I've been reading steadily about using IX for underquilt insulation. It seems to me that here in Texas it would be a good three-season UQ (including winter, rather than summer) and augmenting with a PLUQ for those rare times when it dips into the 30's.
After reading MacEntyre's posts on using PPEF, I'm wondering where you find the 1/32x60" stuff without buying a 2000' roll of it for $350+. I'm aware you can get IX from DIY gear, which might be a better answer for noob thread injector users like me. I'm thinking the PPEF might be less expensive, and very slightly lighter.
I figure I need about 5-6 yards to make a three-layer UQ, but haven't found anyone on the internet offering short lengths, other than the 12" variety used for wrapping plates for shipment, or the thicker stuff used for floor underlayment.
Another quick question: in UncleClark's post above - what material is used to fill the draft collars?
Amazon sells this if you want it in narrower widths, like 24".
What about checking with a UPS Store? They do on site packing and may have something you can use for lots less than a whole roll would cost.
Just an idea.
Also perhaps a local factory shipping department, or maybe when they unwrap furniture or appliances in retail stores.
Someone on here was offering smaller sheets that PC's came wrapped in.
You can tell that i am big into recycling.
Some more great info, thanks!
IXUQ Round 2
After getting cold my first night with my IXUQ I decided to do some more work it.

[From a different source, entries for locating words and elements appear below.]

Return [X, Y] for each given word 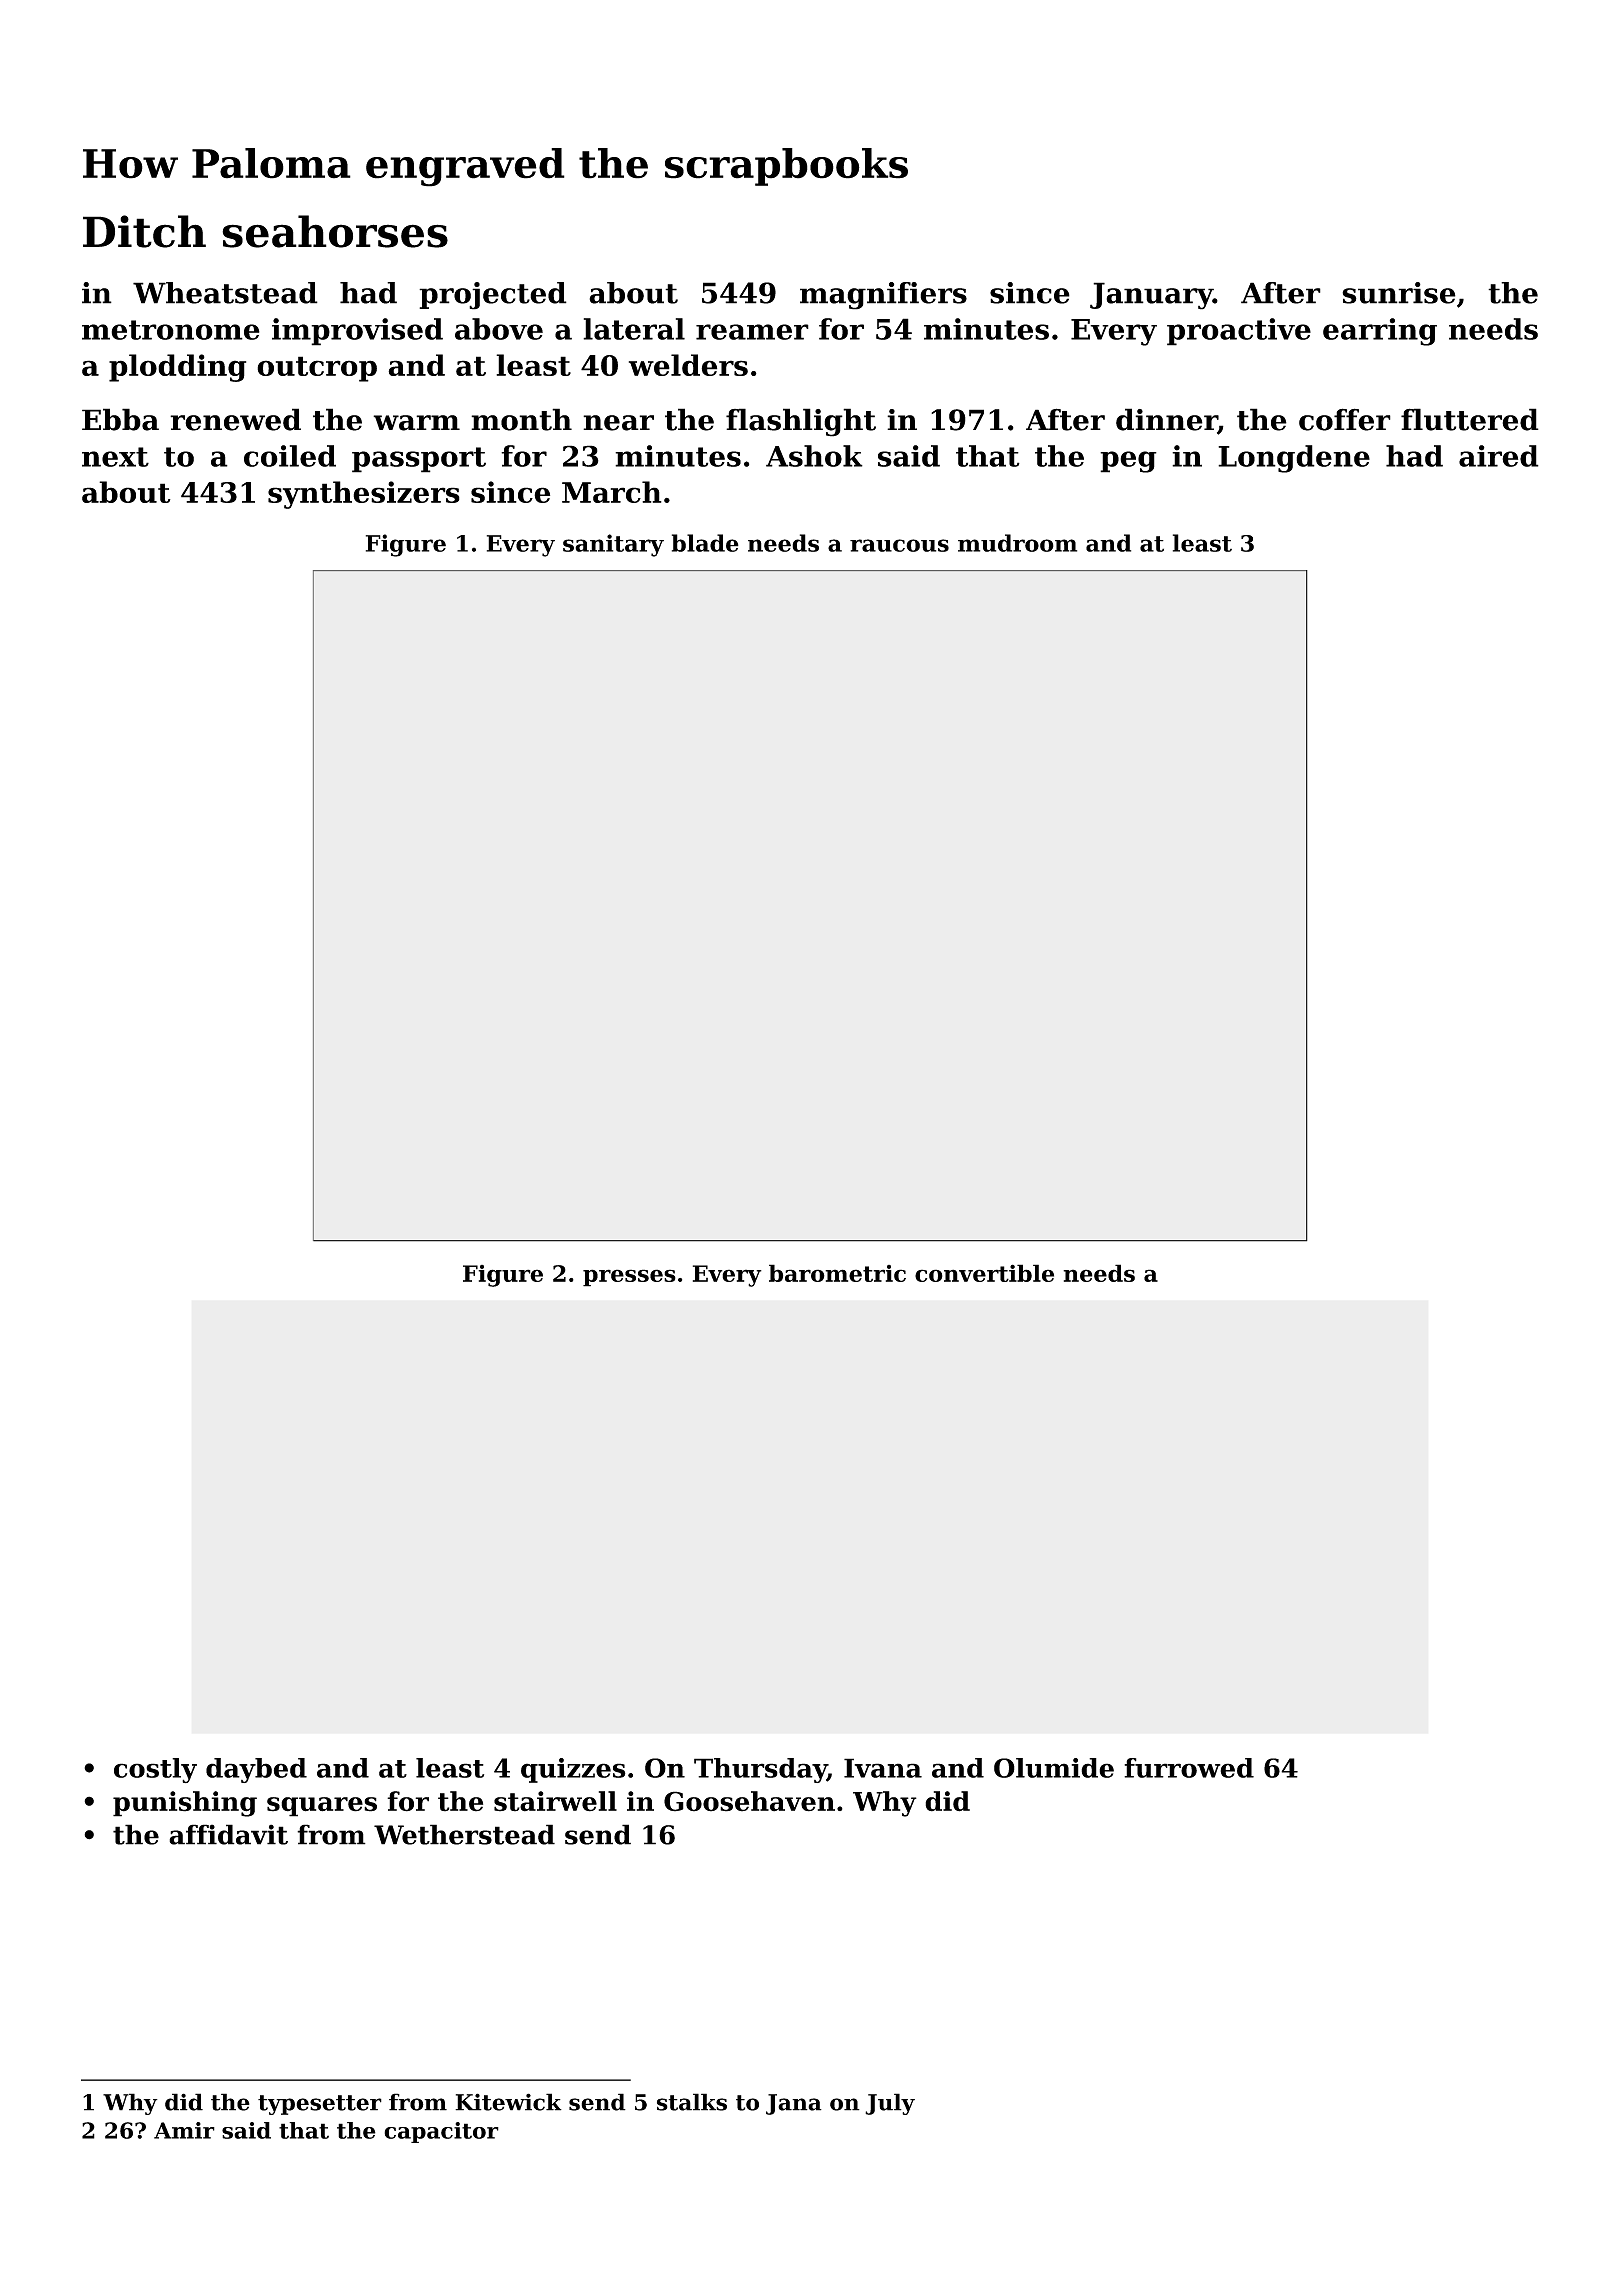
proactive [1239, 332]
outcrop [317, 369]
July [890, 2104]
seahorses [335, 231]
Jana [794, 2104]
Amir [184, 2130]
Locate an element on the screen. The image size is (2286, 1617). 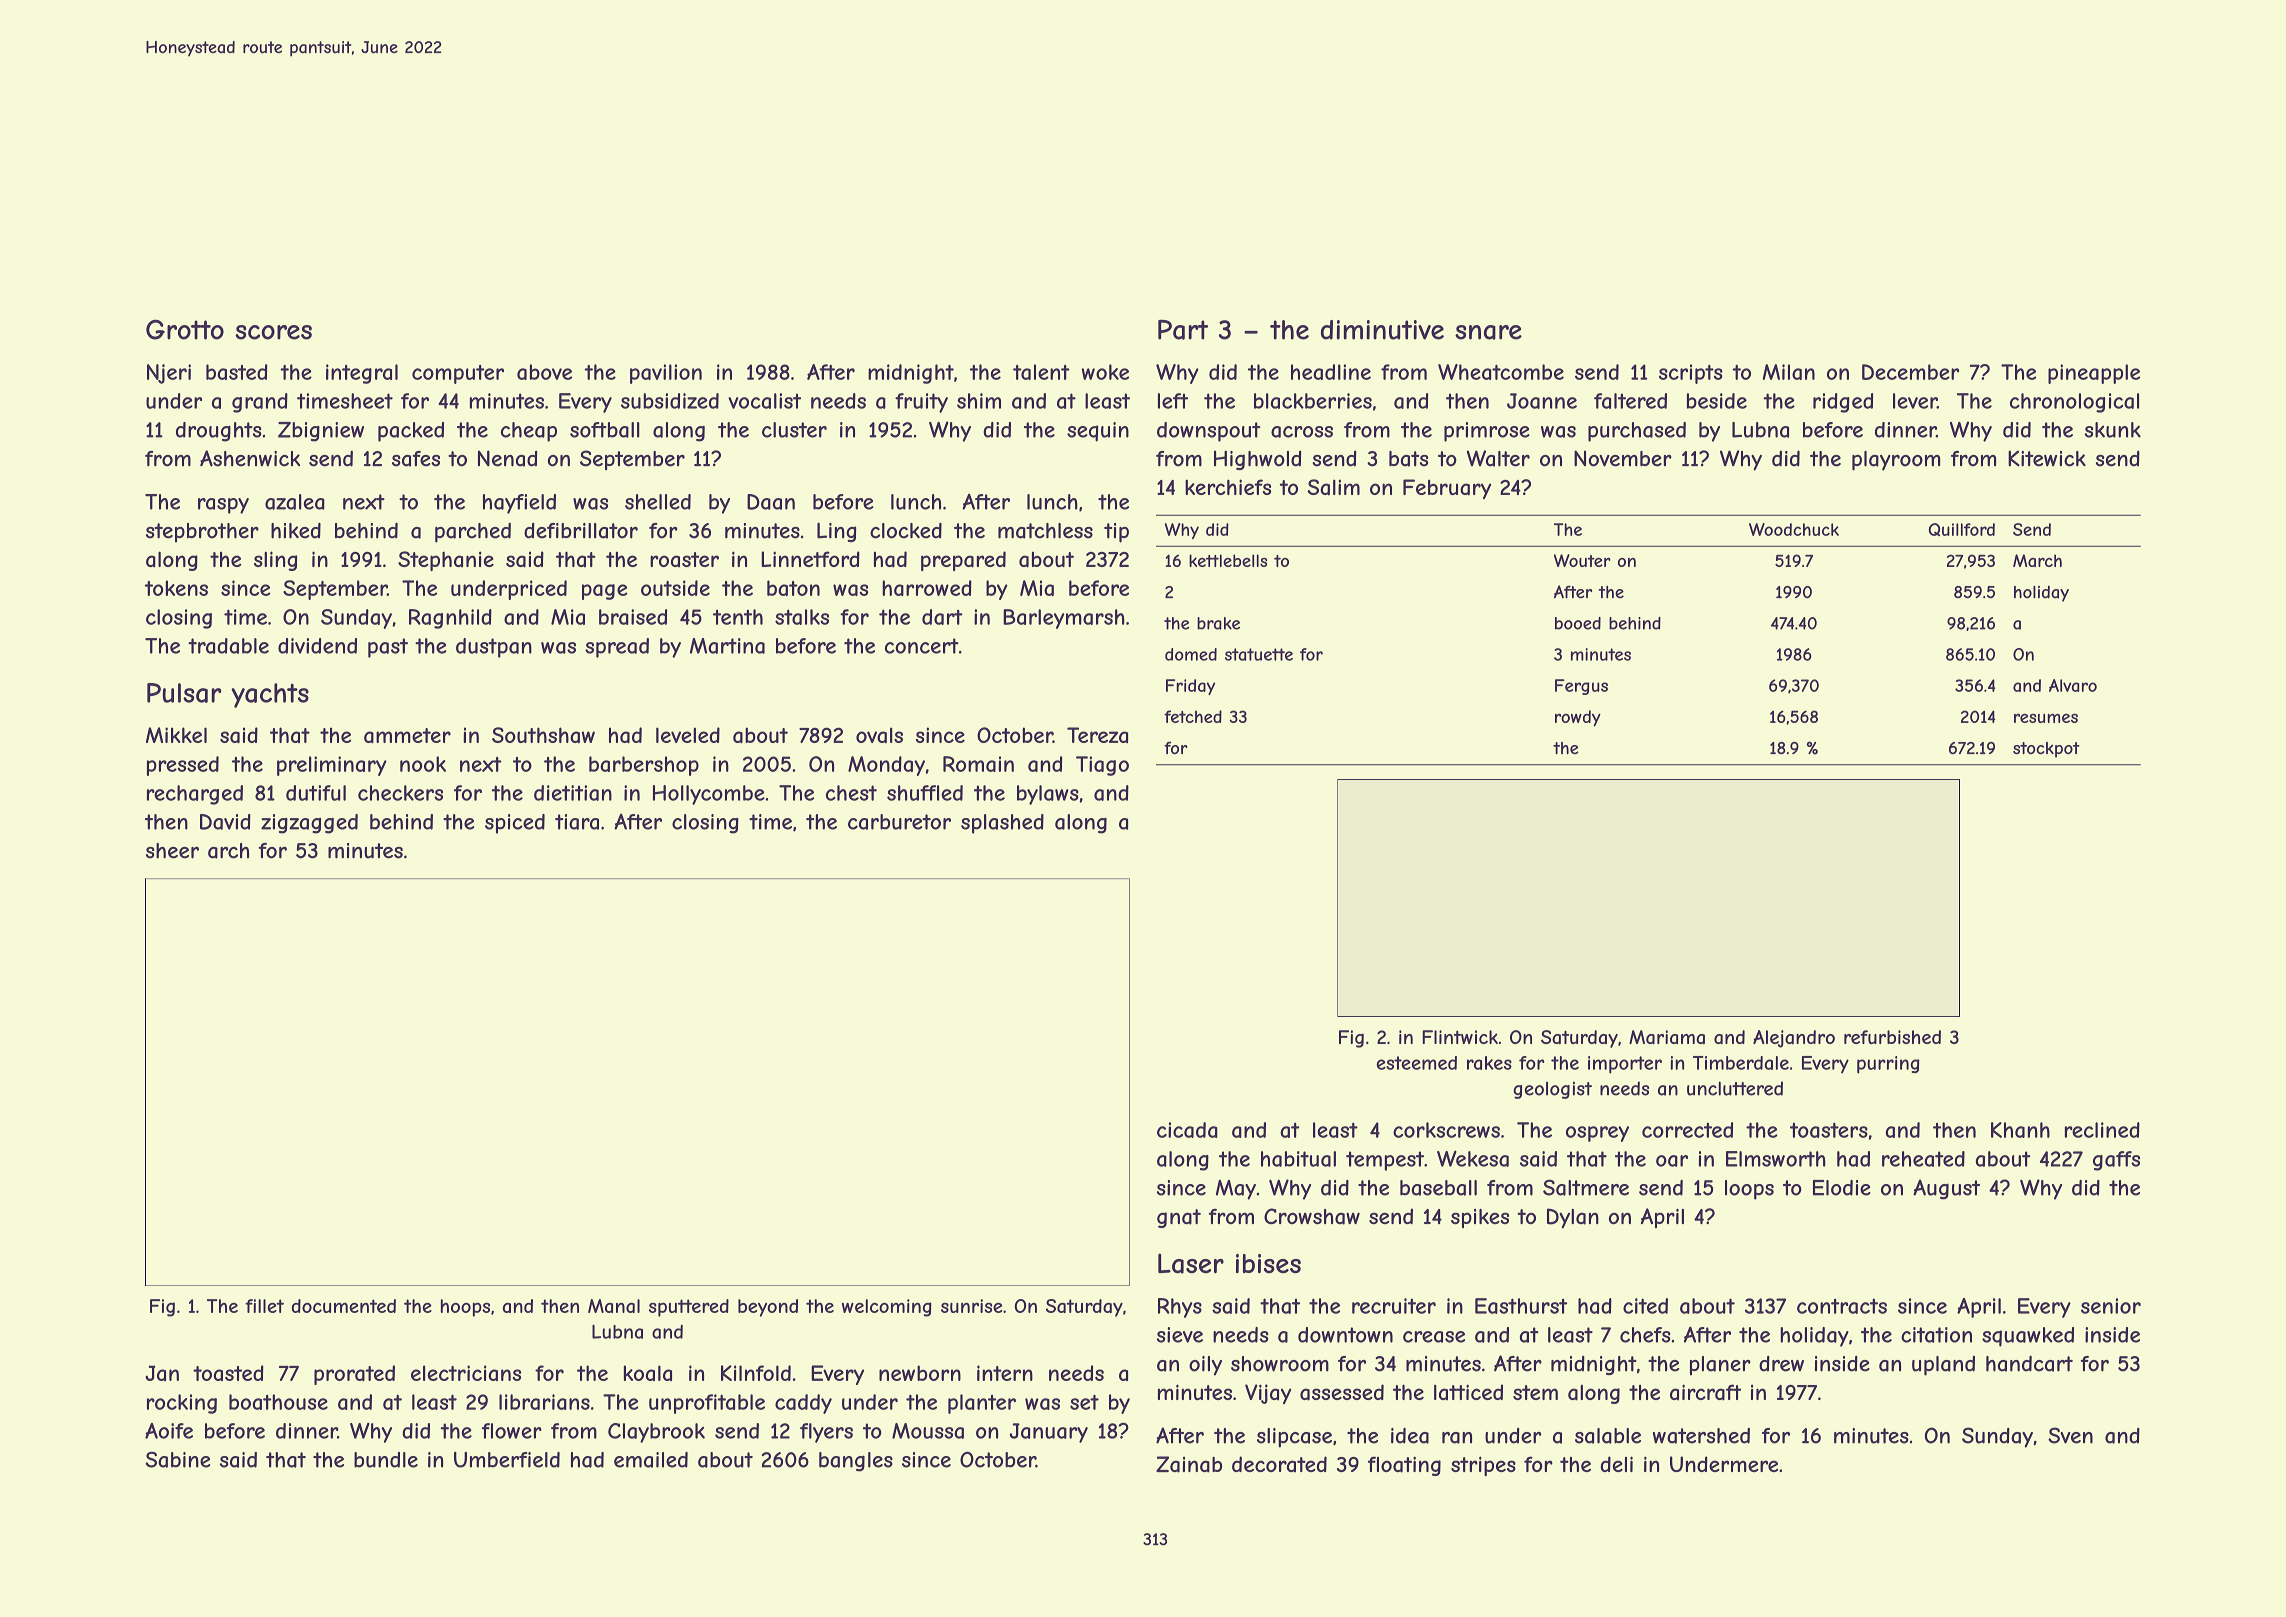
Manal is located at coordinates (614, 1306).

I sewed draft tubes for each end of the UQ from 1.1 RS. Filled them with leftover poly insulation scraps from a cheap sleeping bag. Seem to be plush and nice but the poly fill is heavy and not very compressible. Before adding the draft tubes the UQ, all its suspension goodies and the JCP Puffer bag it barley fit into weighed just 1 lb. Now the quilt weighs 20 oz. and is way too big to fit into the JCP stuff bag. The bottle in the pic is 25 oz.
Also made some Triangle Thingies to help hang the UQ more effectively. They are 12" each side. Made from some left over taffeta from another project. Can't these just be made from triangles of line and work just as well?
IXUQ with Draft Tubes.jpg
IXUQ Rolled with 25 oz Bottle.jpg
Has anyone made an IXUQ with just one layer?